▶ _EXTRACTED RECORDS_:
+--

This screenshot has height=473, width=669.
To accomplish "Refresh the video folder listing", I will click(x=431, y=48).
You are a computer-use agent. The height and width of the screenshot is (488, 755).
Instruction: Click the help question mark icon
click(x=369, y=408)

+--

▶ _REQUIREMENT_: Reproduce the items with each "screenshot" swapped for "screen capture", keeping everything else unchanged.

▶ _FINAL ANSWER_:
This screen capture has height=473, width=669.
To accomplish "Refresh the video folder listing", I will click(x=431, y=48).
You are a computer-use agent. The height and width of the screen capture is (488, 755).
Instruction: Click the help question mark icon
click(x=369, y=408)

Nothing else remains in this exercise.